#### Extract provided
The Cob (Mud) Tholos
It's quite possible the Cretan stone tholos was originally derived from domed buildings made of cob (mud) modeled on
the catenary form. Cob typically consists of a mixture of clay, sand, straw, water, and earth. It's well known that a
tholos made from specially prepared cob can be effectively built using the same structural principles as the stone
version. The modern Musgum people, a group in Cameroon, Africa build quite tall (up to 9 meters) tholos-like domed
structures ('cases obos') that closely approximate the catenary form using compressed and shaped sun-dried cob. Cob
construction is still widely used around the world because the materials are normally readily available and it requires
no tools.
Musgum Cob (Mud) Tholos
Cameroon, Africa
During construction the workers lay down their loaves of cob spirally until a solid ring of about a half of a meter
(1.6 ft) high is complete and then let the ring completely set and dry before beginning work on the next one up. They
leave a circular opening to the sky at the summit. Interestingly, raised patterns are built on the side of the buildings
that allow for rain runoff and provide a secure foothold for workers during construction and for regular maintenance over
the entire exterior of the building. The genius on Crete that invented the stone catenary tholos would probably have
first experimented with the technique using relatively incompressible cob before building a structure like the impressive
stone Yerokambos II tomb.
A System of Architectural Education
The tholos technique is so inscrutable and counter-intuitive that typically no one would ever be able to build one of
these structures by just closely observing them as could easily be done with the very intuitive and widely used
techniques of “post and lintel” and corbelled arch construction that involved nothing more than the simple stacking
and cantilevering of stones.

Extracted records
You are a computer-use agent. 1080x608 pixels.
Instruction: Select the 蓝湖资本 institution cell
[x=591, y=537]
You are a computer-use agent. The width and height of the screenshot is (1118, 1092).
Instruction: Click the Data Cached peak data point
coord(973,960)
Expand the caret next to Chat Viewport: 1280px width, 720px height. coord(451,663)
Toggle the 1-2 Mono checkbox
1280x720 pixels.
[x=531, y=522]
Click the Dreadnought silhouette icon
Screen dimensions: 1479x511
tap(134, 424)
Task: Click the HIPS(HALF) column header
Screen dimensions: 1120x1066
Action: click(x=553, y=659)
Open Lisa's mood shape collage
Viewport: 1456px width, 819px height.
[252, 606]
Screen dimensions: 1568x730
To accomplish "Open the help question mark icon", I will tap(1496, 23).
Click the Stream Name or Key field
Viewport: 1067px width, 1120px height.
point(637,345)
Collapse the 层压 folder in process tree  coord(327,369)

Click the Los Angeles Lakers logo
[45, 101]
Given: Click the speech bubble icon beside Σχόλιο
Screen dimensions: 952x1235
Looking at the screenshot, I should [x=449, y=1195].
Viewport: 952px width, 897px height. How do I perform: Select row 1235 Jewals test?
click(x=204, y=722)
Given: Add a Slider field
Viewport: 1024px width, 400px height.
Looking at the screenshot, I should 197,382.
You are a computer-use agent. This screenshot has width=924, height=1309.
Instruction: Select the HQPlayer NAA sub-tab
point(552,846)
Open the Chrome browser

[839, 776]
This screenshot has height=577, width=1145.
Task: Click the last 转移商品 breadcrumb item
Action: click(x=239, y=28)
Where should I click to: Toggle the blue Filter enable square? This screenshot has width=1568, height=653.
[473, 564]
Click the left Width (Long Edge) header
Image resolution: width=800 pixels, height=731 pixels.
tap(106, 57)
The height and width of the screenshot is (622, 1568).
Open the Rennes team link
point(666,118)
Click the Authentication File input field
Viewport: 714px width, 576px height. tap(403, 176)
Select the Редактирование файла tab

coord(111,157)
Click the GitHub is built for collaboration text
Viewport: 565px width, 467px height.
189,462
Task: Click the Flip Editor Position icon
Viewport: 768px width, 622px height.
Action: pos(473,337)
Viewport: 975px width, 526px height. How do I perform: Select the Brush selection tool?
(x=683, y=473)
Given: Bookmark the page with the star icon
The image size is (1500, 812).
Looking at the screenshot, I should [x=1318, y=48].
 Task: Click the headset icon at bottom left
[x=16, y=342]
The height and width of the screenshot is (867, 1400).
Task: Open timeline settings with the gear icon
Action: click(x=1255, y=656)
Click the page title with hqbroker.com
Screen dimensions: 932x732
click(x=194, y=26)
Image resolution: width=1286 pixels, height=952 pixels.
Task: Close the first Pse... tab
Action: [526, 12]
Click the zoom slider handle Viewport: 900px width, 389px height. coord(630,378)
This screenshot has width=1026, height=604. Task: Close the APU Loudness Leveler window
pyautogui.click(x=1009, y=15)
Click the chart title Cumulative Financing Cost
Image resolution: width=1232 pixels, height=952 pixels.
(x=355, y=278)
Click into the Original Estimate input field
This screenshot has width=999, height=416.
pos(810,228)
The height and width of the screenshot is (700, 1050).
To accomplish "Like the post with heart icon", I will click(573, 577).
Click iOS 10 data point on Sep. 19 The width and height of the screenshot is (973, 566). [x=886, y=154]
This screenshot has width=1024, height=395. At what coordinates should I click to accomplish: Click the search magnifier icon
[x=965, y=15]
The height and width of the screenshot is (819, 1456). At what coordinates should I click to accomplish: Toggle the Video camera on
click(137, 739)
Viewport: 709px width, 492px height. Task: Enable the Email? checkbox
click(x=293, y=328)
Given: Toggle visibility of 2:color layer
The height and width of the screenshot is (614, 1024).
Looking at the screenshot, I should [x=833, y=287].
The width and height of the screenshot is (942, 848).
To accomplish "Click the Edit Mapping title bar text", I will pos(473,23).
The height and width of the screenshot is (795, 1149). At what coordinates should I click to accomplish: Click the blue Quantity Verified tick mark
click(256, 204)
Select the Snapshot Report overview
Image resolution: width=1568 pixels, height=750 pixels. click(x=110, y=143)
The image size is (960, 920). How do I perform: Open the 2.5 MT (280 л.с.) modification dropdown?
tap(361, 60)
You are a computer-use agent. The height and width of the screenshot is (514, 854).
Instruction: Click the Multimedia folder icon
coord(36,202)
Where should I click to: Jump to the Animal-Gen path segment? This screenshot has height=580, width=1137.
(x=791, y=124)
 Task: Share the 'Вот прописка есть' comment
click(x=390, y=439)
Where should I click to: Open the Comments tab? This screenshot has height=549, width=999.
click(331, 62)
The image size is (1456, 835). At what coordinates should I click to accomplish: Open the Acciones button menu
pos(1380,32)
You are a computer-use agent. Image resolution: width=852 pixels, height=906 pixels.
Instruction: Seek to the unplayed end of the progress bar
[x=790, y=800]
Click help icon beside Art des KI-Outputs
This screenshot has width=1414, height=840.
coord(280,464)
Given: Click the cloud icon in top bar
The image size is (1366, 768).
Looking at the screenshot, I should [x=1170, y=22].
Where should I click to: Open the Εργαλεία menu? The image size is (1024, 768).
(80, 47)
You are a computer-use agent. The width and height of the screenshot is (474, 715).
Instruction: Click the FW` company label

#### Requirement 1
Decide whether each statement below agrees with the text on the cob tholos. For each, answer yes or no and quote the words of the text that decide it. (a) The Musgum build domed structures as tall as 9 meters. (b) The Musgum workers start the next ring before the one below it has dried. (c) Cob construction requires no tools.
#### Requirement 2
Continue the text on the cob tholos from where it ends.

#### Expected answer 1
(a) Yes: "build quite tall (up to 9 meters) tholos-like domed structures"
(b) No: "let the ring completely set and dry before beginning work on the next one up"
(c) Yes: "it requires no tools"

#### Expected answer 2
In order to master the complexity of the tholos technique an initiate would most probably have to attend a rigorous
system of architectural education and engage in an extensive apprenticeship to acquire all the skills necessary to
confidently build them. Students of this curriculum would have learned all of the construction techniques of their
time but the tholos would have been their most demanding and curious subject.
At some point after their original construction the society in the area must have placed a good deal of value on this
new addition to their architectural palette. It would have been absolutely necessary to create a strong system of
enduring education in order to sustain the theoretical knowledge of the tholos throughout many generations over a
period of more than two thousand years.
No matter how loosely organized or highly centralized this implied system of education was as a whole it would have
most probably included the other major disciplines and skill-sets important to the time – metalworking, shipbuilding,
etc. The intricacies of these subjects would have demanded years of training and apprenticeship to achieve mastery. This
ancient system of continuous knowledge would have been highly valued and tightly bound to the culture that originated
and nurtured it. By following the geo-chronological appearance of these tholos structures you are also tracking the
cultural continuity of the educational tradition that sustained them.
The Geo-Chronology of the Minoan Tholos
With this in mind I began to map the geo-chronological appearance of the tholos' "cultural signature" throughout the
greater Mediterranean and Europe in 2007. At the time I was quite surprised by what I found. Very soon after the
tholos' appearance as tombs on Crete they were constructed for the same purpose in southeastern Spain among the Los
Millares.
Los Millares Tholos Tombs
near Santa Fe de Mondújar, Almeria, Andalusia, Spain
After the fall of the Los Millares (about 2300 or 2200 BC) the tholos was transformed into large defensive watchtower
fortresses by the El Argar (ex: Motilla del Azuer near Daimiel in central Spain).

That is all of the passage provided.